(Beginning of RECORD EXTRACTS)

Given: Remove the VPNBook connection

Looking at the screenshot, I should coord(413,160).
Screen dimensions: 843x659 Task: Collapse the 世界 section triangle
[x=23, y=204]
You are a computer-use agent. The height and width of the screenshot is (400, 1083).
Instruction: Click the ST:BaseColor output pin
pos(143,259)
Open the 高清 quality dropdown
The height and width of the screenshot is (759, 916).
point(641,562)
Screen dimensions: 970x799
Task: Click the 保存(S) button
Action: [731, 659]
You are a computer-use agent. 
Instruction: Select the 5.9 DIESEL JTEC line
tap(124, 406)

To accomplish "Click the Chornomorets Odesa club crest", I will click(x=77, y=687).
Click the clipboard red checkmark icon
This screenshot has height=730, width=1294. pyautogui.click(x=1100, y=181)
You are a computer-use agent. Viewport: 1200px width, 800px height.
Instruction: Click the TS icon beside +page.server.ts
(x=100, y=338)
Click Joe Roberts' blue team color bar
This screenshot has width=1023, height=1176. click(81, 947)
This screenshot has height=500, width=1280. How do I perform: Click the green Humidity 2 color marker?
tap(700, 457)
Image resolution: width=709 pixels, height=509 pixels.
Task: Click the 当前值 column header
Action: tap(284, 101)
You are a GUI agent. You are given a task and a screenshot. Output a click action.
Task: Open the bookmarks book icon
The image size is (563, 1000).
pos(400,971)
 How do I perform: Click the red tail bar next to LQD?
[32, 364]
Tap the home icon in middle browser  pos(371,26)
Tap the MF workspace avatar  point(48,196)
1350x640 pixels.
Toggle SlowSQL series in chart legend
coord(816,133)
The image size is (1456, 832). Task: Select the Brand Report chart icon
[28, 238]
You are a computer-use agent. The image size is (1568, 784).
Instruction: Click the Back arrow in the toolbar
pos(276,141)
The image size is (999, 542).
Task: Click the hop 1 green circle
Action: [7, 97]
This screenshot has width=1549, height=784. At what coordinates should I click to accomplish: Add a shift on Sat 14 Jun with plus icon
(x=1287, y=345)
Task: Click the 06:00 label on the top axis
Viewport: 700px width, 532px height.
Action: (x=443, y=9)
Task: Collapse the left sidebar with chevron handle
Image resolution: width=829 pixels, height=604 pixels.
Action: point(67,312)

(End of RECORD EXTRACTS)

EXERCISE DETAILS: An exact copy of the data is needed, running from its first line through the line that holds "You are a computer-use agent. The height", and nothing beyond that.

ANSWER FOR THIS EXERCISE:
Given: Remove the VPNBook connection

Looking at the screenshot, I should coord(413,160).
Screen dimensions: 843x659 Task: Collapse the 世界 section triangle
[x=23, y=204]
You are a computer-use agent. The height and width of the screenshot is (400, 1083).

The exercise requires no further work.